Normen
ArbIG 1993 §23 Abs2;
ASchG 1994 §130 Abs1 Z16;
ASchG 1994 §35 Abs1 Z1;
EMRK Art6;
VStG §5 Abs1;
VwGG §39 Abs2 Z6;
ArbIG 1993 §23 Abs2;
ASchG 1994 §130 Abs1 Z16;
ASchG 1994 §35 Abs1 Z1;
EMRK Art6;
VStG §5 Abs1;
VwGG §39 Abs2 Z6;
Spruch:
Die Beschwerde wird als unbegründet abgewiesen.
Die beschwerdeführende Partei hat dem Bund Aufwendungen in der Höhe von EUR 610,60 binnen zwei Wochen bei sonstiger Exekution zu ersetzen.
Begründung
Mit dem im Instanzenzug ergangenen angefochtenen Bescheid der belangten Behörde vom 21. Juli 2010 wurde der Beschwerdeführer für schuldig erkannt, er habe als Arbeitgeber am 18. August 2009 in einer näher genannten Arbeitsstätte (Bäckerei) nicht dafür gesorgt, dass bei der Benützung von Arbeitsmitteln diese nur für Arbeitsvorgänge und unter Bedingungen benützt würden, für die sie geeignet seien und für die sie nach Angaben der Hersteller oder Inverkehrbringer vorgesehen seien.
Bei der in der Backstube aufgestellten näher bezeichneten Teigteilmaschine sei als Aufstiegshilfe für Arbeiten am Teigzuführtrichter eine Leiter verwendet worden.
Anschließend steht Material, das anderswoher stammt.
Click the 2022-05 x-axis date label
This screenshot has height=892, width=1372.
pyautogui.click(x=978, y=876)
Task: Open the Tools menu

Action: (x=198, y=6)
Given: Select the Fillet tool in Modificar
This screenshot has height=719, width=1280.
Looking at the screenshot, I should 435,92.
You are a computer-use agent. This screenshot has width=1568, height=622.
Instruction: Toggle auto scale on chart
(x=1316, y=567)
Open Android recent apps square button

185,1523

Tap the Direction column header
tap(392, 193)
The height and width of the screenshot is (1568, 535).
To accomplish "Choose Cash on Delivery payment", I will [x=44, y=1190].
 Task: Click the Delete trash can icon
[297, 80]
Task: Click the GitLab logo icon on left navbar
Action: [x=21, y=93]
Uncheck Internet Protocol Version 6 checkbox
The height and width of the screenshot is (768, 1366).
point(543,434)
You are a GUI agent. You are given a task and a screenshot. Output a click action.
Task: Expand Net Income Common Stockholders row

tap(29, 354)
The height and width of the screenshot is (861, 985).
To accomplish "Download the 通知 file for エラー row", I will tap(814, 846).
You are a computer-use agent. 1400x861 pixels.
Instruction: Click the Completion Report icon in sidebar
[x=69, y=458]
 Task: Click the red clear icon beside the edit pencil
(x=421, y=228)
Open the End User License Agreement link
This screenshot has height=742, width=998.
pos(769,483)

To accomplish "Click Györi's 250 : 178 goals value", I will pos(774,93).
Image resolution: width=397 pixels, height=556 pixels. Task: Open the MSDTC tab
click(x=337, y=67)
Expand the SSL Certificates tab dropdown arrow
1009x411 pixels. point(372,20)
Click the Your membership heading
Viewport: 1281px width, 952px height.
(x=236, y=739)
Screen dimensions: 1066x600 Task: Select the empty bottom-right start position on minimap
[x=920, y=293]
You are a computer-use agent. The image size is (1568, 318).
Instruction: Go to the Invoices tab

Entsprechend den Herstellerangaben sei das Arbeitsmittel für die Bedienung vom Boden aus vorgesehen und werde der Schutz der Quetschstellen zwischen Hauptkolben und Maschinentrichter bzw. Maschinenrahmen durch die Bauhöhe der Maschine (Trichter) erreicht. Durch das Verwenden einer Leiter bei der Bedienung der Teigteilmaschine sei das Antriebsmittel nicht entsprechend den Hersteller- und Inverkehrbringerangaben benutzt worden.
Der Beschwerdeführer habe dadurch § 130 Abs. 1 Z. 16 i.V.m.
§ 35 Abs. 1 Z. 1 ASchG verletzt, weshalb über ihn eine Geldstrafe in Höhe von EUR 1.000.-- (Ersatzfreiheitsstrafe: 2 Tage) verhängt wurde.
In der Begründung des angefochtenen Bescheides wird u. a. ausgeführt, am 18. August 2009 habe der Bäckermeister J. L. eine Leiter verwendet, um Teig in die Teigteilmaschine hineinzuschieben. Der Teigzuführtrichter sei nicht geöffnet worden. Es sei daher die Maschine in Betrieb gewesen. Zwischen dem Hauptkolben und dem Maschinentrichter bzw. Maschinenrahmen würden sich Quetschstellen befinden. Die Maschine habe eine Bauhöhe, sodass sie bei der Bedienung vom Boden aus keine Gefahr darstelle, weil vom Boden aus die Quetschstellen nicht erreicht werden könnten. Der Unfall sei beim letzten Teig, der in die Maschine gekommen sei, passiert, als J. L. die Teigreste im Trichter hinuntergestrichen habe.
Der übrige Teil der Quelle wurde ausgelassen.